--- Selected extract ---

From the editor: Fayetteville Observer press closure marks the end of an era

When Monday’s edition of The Fayetteville Observer finishes rolling off the press Sunday evening, we’re losing part of our family.

Starting with our Tuesday edition, the Observer will be printed at our sister paper, The Gaston Gazette, in Gastonia.

This won’t change anything for our subscribers. You’ll still receive your Fayetteville Observer on the same schedule as you do now.

More: Sunday night, the printing press will roll to a stop at The Fayetteville Observer

And the newsroom isn’t going anywhere. We’ll continue to work here in Fayetteville, where we live and are part of the community.

So, what’s different — why does it matter?

The Fayetteville Observer pressroom on Aug.13, 1986.
The Fayetteville Observer pressroom on Aug.13, 1986.

Family — and a long, proud history. We’re losing nearly 60 people who work in our press department. We’re losing an operation we’ve kept running for 200 years, a press once among the greatest in the world.

The fact that our press is closing isn’t unique — consolidation of print services is happening industrywide. But that doesn’t make it any less sad or any less of a loss for those of us who love this paper.

I’ll be there for Fayetteville’s final press run, and I know it’s going to be emotional — especially for the people who have worked so hard, day in and day out, to put out the Observer and other papers that are printed here.

I want to extend the most heartfelt thanks to each and every one of the folks in our press department. Thank you, also, to those who have worked here over the years. We appreciate all of you more than you know.

Beth Hutson
Beth Hutson

Former workers share thoughts

We asked current and former Observer employees to share the memories of our press and the people who ran it.

Here are some of their responses.

Mae McEachern of Raeford was an inserter for The Fayetteville Observer for more than 25 years, and her friend Faye Garza of Fayetteville was an inserter for more than 31. Until last week, they worked on an assembly line that inserted coupons and advertising flyers into the newspapers. When Garza started, this job was done by hand. Later, the newspaper installed machines to speed up this task.

Faye Garza: Everybody kept saying, "When are you going to retire? When are you going to retire?" I said, "When the Lord takes me, or this place shut down."

Mae McEachern: I’ll never forget what Mr. Broadwell said. (Charles Broadwell was the newspaper’s publisher from 2000 to 2016.) We had a meeting. … He said, "We’re all in it together." And seemed like any time a situation would come up right there on the floor, or something like that, I’d say, "Well, we’re all in it together. We just have to lend a hand where a hand is needed." Sure did. He said it, and it stuck with me.

Garza: I’m going to miss the job. … I was here 31 years. I must have been doing something good. Even the hard work, running three and four hoppers at a time.

McEachern: We (had) some good people here. We sure did. That’s what got us in here so long. I like good people. Sure do.

•••

Tony Chavonne, former general manager

I led the team that selected the new press. Bill Owen, Ronnie Criminger and I visited press manufacturers in England, Switzerland and Germany before making the final decision on the KBA press from Germany. It was one of the first digital presses in the county, they had previously been mechanical presses. It also offered the ability to print 48 pages of full color on every page, and at the time, one of highest capacity for full color of any press in America.

---

» **Exercise tasks**:
A) In the editor's note on the press closure, at which sister paper will the Observer be printed from now on?
B) Repeat the passage of the press closure article word for word, between "The fact that" and "who ran it.", inclusive.

--- Stored data ---

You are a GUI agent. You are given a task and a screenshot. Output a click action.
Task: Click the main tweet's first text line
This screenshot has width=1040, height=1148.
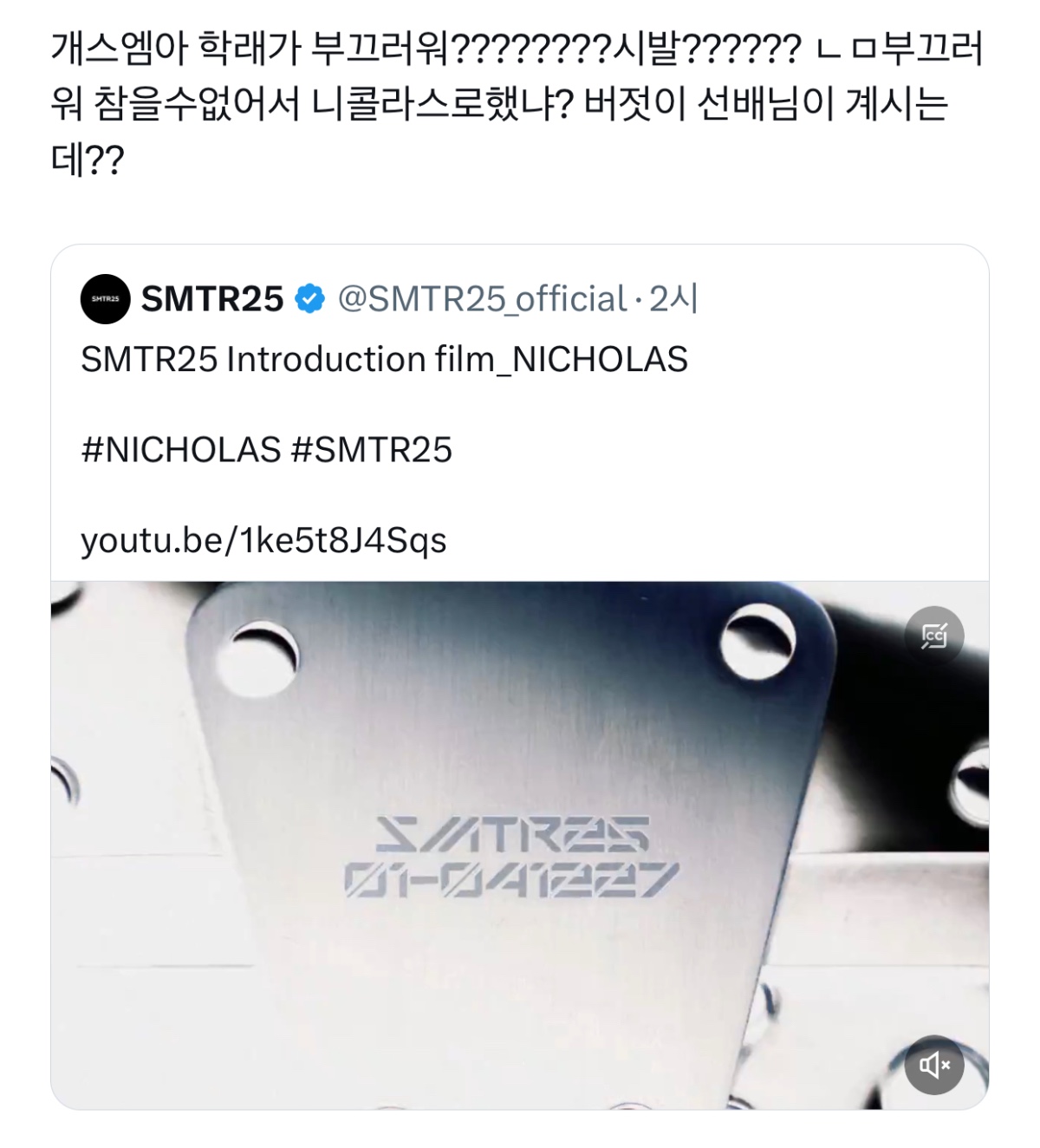coord(517,49)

---

» **The solutions**:
A) The Gaston Gazette, in Gastonia.

B)
The fact that our press is closing isn’t unique — consolidation of print services is happening industrywide. But that doesn’t make it any less sad or any less of a loss for those of us who love this paper.

I’ll be there for Fayetteville’s final press run, and I know it’s going to be emotional — especially for the people who have worked so hard, day in and day out, to put out the Observer and other papers that are printed here.

I want to extend the most heartfelt thanks to each and every one of the folks in our press department. Thank you, also, to those who have worked here over the years. We appreciate all of you more than you know.

Beth Hutson
Beth Hutson

Former workers share thoughts

We asked current and former Observer employees to share the memories of our press and the people who ran it.